The gas tax, in addition to financing federal investments in transportation infrastructure, serves as an important tool to achieve various environmental goals. On the other hand, the U.S. tax structure grants the oil industry a depth and breadth of subsidies that keeps the cost of petroleum low and affordable. In terms of renewable energy, the price of petroleum serves as a financial benchmark to justify the cost of clean energy. Add to the subsidized cost of petroleum the myriad of hidden costs, such as the life cycle, financial, environmental, health care, and Defense Department to protect the overseas oil supply lines to name a few, it is not surprising that renewable energy has such a difficult time making sound financial sense.
Time-and-time again it has been shown as the price of petroleum skyrockets at the pump the public and private sectors of the U.S. economy scrambles for alternate fuels. Subsequently, when the price declines, sometimes almost as fast as the increase itself, compliancy takes over and the urgency for alternative fuels comes to a dramatic halt.
The dilemma then becomes the political uncertainty between extending the federal gas tax and America’s long-term need not only maintain but to increase the tax to level the playing field. Unfortunately, due to budgetary constraints, renewable energy incentives are most likely a thing of the past. The renewable energy community finds itself at the crossroads of a viable pathway or another deadend.

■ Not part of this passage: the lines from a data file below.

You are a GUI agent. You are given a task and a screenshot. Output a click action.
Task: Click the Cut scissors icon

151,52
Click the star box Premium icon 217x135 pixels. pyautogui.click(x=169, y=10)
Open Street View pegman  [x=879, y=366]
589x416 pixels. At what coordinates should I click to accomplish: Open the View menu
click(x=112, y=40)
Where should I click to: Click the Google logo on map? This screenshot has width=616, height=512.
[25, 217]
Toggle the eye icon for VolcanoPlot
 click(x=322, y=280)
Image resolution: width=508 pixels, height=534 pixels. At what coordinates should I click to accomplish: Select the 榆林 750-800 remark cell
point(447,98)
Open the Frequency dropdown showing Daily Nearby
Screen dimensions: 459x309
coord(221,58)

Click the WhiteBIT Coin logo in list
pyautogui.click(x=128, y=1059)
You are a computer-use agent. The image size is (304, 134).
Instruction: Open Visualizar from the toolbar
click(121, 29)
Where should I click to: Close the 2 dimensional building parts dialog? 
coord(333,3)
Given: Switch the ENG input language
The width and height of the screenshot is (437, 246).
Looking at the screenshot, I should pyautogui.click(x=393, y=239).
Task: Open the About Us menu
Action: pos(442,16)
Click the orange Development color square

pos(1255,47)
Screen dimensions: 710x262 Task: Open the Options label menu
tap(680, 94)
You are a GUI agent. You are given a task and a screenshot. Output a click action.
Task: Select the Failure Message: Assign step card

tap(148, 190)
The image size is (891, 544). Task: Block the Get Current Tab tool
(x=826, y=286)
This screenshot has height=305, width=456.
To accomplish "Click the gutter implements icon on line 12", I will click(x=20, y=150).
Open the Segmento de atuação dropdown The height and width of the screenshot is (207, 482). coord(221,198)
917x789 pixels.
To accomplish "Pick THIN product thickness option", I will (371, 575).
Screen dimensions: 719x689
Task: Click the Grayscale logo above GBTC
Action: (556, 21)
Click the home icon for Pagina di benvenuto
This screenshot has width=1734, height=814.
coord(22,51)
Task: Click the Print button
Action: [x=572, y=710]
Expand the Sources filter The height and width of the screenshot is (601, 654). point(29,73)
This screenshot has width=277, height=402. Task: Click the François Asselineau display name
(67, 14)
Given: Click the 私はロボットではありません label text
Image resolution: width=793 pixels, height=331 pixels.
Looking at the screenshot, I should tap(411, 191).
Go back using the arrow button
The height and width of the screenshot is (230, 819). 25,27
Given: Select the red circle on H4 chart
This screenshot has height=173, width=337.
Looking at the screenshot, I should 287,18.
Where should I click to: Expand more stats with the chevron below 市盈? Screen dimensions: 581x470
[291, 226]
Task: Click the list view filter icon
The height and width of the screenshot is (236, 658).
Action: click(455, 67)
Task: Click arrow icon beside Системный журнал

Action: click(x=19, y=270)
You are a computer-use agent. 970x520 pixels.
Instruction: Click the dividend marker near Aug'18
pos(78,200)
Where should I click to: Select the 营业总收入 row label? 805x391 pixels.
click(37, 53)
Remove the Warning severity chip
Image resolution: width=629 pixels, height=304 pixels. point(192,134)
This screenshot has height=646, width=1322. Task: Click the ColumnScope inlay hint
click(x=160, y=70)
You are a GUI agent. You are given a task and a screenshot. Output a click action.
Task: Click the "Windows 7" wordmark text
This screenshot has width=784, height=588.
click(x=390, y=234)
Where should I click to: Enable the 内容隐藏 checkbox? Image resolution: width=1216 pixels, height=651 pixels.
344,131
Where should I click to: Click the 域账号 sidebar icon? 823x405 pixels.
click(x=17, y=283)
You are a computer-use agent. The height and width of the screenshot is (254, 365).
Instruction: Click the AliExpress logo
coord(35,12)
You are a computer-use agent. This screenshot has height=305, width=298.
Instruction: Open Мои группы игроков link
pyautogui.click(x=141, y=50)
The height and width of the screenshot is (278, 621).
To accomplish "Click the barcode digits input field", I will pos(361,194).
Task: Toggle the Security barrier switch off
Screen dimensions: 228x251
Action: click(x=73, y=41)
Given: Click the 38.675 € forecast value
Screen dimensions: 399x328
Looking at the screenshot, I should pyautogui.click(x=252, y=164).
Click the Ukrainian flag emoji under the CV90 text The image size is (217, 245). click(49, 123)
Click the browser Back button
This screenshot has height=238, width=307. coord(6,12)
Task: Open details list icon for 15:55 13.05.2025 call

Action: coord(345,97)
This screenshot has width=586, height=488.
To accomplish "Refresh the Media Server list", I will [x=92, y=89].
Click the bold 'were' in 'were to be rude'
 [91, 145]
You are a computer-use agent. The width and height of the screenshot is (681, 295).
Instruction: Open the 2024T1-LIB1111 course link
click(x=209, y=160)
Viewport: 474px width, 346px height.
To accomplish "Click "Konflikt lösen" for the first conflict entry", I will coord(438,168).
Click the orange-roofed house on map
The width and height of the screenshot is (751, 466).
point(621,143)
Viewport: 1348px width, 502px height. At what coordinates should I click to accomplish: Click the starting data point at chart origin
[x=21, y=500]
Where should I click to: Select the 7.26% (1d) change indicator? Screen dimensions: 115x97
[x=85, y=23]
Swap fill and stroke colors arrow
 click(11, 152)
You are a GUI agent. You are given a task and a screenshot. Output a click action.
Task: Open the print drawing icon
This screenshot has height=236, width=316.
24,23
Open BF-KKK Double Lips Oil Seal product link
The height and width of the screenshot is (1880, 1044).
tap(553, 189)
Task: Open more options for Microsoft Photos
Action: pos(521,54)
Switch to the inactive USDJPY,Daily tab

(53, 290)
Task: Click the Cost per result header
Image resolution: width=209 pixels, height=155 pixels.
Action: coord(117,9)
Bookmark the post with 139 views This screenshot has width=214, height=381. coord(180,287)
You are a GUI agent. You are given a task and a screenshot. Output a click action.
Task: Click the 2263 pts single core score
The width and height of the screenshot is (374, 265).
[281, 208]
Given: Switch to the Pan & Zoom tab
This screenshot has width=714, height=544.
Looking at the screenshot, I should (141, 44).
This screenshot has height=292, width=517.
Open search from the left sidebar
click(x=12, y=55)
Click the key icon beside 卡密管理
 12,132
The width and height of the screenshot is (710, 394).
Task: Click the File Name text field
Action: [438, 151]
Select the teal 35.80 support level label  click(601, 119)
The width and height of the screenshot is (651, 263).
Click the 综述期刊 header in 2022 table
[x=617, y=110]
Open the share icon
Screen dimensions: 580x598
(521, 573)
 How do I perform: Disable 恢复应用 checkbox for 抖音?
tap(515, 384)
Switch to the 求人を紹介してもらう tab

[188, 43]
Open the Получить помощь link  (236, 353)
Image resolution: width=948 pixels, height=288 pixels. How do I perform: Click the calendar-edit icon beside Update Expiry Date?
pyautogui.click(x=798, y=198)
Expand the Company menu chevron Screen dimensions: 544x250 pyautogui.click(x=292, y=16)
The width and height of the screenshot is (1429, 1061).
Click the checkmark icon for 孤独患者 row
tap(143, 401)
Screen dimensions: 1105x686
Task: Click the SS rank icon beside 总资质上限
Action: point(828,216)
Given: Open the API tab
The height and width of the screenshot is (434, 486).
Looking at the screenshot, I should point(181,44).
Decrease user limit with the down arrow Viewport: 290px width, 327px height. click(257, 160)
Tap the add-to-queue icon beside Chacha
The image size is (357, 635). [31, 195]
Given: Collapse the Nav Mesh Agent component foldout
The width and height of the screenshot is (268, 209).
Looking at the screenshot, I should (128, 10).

In closing, the test in Congress will be their willingness to support higher petroleum prices. Hopefully, if the tax is extended, it will have as much to do with promoting renewable energy and improving our infrastructure rather than raising revenues to cover a voluminous budget deficit. Washington has an opportunity to put America’s long-term interests ahead of partisanship and the upcoming 2012 election. Time will tell if Capitol Hill is made of true metal or hot air!